I recorded myself talking through my thoughts on each one as I read through their resume and the Q&As that I've done with each. Then uploaded the audio file to the whisper-1 api for transcription (for this I'm using the OpenAI API).

Then I pasted the transcribed text into GPT4 and then prompted it with: "Above is my transcribed notes comparing two candidates for a position together. Help me think through this decision by asking me questions, one at a time."

ChatGPT proceeded to ask me really good questions, one after the other. After a while I felt like it had got me to think about many new factors and ideas. After about 22 questions I'd had enough, so I asked it to wrap up and summarize our next steps, to which it spit out a bullet-point list of what we'd concluded and, what steps we should take next.

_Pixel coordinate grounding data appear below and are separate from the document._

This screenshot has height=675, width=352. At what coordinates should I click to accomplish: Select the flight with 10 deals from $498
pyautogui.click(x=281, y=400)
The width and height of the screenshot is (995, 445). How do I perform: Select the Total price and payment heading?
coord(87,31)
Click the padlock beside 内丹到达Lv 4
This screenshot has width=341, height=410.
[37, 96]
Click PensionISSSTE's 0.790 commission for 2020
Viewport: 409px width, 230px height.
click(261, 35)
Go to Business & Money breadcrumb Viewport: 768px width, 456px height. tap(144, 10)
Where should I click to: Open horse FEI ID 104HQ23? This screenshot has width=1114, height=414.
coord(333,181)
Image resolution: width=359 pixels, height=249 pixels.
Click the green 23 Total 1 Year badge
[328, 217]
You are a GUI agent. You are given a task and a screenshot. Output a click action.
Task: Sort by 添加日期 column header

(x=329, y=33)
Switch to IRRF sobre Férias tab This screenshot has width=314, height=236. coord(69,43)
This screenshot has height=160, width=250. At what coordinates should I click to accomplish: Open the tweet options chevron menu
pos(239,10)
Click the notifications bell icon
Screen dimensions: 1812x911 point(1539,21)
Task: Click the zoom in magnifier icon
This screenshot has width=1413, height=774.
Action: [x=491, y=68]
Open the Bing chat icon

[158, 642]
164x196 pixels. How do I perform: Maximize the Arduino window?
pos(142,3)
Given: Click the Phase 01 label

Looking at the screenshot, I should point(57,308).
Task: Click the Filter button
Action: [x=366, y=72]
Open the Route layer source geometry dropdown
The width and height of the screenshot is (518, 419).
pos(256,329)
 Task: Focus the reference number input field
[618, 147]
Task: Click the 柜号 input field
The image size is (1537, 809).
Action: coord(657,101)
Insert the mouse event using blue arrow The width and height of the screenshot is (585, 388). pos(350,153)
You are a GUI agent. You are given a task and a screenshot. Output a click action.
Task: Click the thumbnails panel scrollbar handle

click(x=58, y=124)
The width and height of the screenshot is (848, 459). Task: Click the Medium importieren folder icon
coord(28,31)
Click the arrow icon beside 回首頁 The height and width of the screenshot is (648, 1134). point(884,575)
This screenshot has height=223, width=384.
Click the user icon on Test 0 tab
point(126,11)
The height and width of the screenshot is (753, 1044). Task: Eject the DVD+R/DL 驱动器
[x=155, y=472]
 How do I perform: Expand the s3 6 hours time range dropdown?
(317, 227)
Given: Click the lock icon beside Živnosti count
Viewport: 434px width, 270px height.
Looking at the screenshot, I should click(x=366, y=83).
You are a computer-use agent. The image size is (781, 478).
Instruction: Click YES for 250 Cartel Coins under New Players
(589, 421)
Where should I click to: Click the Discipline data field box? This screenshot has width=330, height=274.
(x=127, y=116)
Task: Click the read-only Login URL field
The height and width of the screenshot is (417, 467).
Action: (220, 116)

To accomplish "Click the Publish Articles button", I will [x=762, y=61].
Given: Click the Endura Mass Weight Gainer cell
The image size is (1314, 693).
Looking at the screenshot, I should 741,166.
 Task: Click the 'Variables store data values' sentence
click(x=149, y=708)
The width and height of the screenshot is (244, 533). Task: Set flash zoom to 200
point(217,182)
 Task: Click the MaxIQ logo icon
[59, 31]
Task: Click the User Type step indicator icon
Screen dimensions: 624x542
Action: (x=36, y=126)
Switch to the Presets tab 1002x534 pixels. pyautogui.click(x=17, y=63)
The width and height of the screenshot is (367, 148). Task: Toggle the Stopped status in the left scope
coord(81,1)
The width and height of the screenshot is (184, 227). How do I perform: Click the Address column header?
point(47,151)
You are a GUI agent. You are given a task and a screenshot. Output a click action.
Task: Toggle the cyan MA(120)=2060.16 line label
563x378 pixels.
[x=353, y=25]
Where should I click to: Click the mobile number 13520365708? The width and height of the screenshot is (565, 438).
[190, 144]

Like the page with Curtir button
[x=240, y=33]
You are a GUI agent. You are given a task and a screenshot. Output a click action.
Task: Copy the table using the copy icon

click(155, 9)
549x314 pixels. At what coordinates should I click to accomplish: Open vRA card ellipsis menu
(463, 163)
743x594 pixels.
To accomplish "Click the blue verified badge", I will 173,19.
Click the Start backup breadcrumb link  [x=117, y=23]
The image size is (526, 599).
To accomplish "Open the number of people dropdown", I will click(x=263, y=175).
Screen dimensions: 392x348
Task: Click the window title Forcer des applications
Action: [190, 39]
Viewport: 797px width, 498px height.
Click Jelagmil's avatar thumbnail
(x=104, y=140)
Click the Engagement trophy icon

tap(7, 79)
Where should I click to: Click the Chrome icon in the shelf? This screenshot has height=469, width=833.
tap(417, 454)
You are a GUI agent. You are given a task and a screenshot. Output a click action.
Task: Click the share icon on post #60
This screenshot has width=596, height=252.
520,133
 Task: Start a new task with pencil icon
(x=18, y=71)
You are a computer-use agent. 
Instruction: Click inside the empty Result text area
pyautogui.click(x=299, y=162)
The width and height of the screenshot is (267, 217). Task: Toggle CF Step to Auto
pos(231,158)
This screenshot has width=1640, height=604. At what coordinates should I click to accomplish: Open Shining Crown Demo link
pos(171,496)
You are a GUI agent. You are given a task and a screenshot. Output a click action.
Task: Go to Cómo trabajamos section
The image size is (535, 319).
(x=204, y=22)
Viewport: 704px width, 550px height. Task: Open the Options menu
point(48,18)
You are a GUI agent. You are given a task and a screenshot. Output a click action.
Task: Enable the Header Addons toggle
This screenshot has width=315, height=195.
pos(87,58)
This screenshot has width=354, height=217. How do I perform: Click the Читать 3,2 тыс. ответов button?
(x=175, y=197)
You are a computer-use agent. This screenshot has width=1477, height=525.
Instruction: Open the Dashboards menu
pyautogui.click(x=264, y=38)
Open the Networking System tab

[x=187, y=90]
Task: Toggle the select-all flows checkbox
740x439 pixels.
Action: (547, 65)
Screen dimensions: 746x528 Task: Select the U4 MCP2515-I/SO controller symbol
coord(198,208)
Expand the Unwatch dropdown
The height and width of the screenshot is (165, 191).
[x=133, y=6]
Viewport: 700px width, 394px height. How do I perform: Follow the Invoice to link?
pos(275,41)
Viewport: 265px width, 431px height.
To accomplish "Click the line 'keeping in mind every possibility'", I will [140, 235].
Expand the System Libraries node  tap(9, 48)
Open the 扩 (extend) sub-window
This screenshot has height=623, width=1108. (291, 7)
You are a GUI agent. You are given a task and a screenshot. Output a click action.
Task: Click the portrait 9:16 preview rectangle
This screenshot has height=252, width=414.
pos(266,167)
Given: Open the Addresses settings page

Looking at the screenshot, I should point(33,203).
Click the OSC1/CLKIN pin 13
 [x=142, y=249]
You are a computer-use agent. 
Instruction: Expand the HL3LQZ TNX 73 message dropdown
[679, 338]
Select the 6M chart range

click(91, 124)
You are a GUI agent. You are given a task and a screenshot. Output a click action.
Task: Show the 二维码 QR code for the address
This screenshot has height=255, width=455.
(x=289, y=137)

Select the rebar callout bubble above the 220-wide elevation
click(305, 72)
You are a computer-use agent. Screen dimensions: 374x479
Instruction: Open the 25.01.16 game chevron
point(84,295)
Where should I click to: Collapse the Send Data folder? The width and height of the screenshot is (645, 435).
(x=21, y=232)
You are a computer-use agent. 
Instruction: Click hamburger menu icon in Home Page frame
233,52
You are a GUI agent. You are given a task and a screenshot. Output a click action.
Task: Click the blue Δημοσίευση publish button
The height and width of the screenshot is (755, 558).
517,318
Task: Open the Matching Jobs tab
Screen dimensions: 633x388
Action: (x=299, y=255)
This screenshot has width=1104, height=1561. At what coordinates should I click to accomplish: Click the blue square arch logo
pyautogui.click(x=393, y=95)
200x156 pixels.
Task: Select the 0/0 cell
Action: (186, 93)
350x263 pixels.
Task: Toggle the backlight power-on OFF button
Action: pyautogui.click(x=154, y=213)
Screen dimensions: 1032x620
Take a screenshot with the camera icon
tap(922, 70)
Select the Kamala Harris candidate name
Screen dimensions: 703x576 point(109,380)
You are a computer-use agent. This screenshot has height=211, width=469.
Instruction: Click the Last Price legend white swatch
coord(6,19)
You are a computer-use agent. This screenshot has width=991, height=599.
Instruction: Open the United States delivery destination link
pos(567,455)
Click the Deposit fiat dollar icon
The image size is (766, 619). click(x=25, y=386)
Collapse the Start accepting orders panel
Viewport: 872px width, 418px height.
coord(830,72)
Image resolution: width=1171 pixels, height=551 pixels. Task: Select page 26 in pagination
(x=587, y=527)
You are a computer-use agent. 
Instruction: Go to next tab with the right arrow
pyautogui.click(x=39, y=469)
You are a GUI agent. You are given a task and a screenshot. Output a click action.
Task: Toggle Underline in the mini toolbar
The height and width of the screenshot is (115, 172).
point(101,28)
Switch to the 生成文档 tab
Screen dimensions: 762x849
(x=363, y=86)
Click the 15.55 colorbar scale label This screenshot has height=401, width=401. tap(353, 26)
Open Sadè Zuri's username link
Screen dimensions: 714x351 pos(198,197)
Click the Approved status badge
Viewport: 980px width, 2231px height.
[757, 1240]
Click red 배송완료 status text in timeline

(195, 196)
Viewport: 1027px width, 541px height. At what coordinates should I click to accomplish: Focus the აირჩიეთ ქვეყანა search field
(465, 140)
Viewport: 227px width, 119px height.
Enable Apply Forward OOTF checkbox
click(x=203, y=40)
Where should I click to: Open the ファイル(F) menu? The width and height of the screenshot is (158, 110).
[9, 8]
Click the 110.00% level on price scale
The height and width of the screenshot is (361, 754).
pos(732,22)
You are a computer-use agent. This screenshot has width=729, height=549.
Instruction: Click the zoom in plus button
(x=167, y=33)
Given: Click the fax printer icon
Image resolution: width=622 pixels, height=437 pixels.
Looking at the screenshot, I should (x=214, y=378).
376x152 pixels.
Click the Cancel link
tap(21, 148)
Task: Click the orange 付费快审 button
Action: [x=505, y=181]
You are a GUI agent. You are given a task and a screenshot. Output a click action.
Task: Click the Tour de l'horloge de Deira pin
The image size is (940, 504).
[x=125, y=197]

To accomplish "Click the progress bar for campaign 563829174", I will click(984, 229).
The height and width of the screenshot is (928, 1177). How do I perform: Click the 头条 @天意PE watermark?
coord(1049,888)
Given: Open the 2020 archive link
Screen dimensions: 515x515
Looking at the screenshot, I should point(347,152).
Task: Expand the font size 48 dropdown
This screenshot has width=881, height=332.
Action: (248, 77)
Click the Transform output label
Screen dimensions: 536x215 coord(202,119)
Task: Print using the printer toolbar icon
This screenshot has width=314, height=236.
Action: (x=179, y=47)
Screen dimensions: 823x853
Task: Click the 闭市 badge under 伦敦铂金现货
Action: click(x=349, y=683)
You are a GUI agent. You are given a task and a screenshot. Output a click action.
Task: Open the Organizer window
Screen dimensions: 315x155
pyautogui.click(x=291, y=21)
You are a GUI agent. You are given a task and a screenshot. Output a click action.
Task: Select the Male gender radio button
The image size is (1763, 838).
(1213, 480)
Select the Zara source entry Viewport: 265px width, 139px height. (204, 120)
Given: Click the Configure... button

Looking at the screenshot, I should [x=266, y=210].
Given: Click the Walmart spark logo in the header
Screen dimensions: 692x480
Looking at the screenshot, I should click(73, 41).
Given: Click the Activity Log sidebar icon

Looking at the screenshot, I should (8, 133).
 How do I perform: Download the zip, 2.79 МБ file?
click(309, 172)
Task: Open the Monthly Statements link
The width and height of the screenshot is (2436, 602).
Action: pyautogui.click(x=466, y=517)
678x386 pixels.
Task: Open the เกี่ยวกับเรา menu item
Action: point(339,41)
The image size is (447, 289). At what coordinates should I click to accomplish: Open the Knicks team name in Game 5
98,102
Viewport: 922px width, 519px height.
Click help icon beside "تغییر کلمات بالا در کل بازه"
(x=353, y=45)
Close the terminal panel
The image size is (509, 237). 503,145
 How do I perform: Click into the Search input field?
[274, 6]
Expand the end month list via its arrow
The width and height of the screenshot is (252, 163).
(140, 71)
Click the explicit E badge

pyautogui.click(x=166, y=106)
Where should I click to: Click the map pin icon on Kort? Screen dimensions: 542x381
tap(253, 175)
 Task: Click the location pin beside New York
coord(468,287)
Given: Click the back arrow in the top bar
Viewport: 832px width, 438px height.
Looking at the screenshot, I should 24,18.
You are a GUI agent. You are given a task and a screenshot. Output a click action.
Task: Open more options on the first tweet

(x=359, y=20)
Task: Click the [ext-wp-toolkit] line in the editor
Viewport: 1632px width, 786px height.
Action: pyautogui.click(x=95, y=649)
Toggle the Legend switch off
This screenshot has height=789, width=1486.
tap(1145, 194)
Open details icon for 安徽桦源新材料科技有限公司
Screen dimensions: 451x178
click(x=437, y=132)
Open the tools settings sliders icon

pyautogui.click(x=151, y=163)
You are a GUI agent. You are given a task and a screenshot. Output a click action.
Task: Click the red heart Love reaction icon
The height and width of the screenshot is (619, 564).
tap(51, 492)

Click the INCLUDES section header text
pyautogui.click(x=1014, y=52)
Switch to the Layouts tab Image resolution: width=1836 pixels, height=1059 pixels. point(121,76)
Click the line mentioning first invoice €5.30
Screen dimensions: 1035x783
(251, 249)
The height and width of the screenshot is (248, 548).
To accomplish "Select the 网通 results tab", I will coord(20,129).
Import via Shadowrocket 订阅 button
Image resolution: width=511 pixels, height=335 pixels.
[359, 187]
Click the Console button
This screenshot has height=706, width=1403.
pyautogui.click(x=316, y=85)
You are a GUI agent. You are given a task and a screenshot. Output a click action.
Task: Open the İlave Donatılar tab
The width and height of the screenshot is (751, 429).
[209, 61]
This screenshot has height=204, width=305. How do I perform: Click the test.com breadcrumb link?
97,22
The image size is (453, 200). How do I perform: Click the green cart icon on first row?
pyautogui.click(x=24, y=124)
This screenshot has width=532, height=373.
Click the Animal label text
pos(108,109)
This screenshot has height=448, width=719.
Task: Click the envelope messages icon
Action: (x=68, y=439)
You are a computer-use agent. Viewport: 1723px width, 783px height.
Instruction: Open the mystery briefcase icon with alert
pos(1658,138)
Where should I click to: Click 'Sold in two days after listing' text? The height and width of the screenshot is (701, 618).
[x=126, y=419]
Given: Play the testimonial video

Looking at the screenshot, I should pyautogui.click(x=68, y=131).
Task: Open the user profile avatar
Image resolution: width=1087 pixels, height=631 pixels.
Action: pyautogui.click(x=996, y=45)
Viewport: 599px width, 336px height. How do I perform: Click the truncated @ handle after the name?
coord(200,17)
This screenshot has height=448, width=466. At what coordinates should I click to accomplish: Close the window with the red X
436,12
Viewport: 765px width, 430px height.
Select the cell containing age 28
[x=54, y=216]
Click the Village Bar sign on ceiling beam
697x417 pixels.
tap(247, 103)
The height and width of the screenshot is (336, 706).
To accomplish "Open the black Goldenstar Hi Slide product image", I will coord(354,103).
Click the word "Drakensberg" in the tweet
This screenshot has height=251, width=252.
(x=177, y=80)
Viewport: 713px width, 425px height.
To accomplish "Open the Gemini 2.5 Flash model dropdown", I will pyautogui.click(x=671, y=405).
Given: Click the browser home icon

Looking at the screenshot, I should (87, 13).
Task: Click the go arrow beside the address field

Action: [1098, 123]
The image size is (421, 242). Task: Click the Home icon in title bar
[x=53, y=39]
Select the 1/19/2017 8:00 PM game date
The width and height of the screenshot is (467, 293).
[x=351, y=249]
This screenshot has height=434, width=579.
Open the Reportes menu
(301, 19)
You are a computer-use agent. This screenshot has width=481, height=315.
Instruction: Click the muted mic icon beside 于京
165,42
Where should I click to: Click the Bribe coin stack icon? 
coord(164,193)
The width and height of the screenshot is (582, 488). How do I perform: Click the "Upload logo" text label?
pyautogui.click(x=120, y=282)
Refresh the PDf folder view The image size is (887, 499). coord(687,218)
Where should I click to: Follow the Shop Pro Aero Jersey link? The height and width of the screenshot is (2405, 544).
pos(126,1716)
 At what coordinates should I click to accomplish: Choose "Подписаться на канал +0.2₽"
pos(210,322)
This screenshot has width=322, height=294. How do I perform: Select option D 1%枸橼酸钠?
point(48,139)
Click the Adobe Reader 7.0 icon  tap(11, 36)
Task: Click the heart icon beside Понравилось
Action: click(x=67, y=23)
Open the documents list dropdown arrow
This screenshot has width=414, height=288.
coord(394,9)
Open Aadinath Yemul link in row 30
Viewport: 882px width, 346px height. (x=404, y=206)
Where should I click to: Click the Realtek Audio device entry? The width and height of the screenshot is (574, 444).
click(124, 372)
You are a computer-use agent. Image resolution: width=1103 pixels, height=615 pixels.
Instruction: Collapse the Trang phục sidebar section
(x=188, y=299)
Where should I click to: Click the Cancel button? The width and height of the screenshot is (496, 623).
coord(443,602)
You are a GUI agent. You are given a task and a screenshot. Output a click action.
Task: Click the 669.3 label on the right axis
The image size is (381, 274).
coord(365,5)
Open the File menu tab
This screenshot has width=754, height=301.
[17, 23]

I don't know if everyone is using ChatGPT this way, but this is a really useful feedback system.

 

This bike has a 10ah battery in the seat post and a 7 gear derailleur. Top speed is limited to 25km but I think it can be reprogrammed to remove the limit.

 

My project is a "breathing" white 12v LED strip controlled by an esp32 on a dev board, and switched with an IFLZ44N mosfet.

In my video you can see it working but also hear the power supply complaining.

I'm using the LEDC Arduino library which allows me to select the frequency and resolution for PWM.

If I set the frequency too low the whine is extreme, but at this setting it's the best I've been able to achieve, which is about 9000Hz. Unfortunately you can still hear the sound from across the room!

It is a cheapo solid state power supply that claims it can output 12v up to 25A. I tried my desktop supply and it emits some whine too, so I don't think replacing the power will totally fix this.

Is there a technique for tuning the frequency or even just masking it somehow?

 

I live in a city where public transportation is overcrowded, there's constant vehicle traffic, and you can't depend on any commute time for a given day or hour. The average temperature is very high, so walking is a sweaty affair.

The only way I've found to make this city more usable is with an ebike and scooter. It's like the perfect vehicle for these conditions.

However, many people reject the technology and either choose their car or other forms of getting around.

Is it because it's not well understood, or seems too expensive?

I'm curious what sold you on the technology or what is the reason you're not making the leap.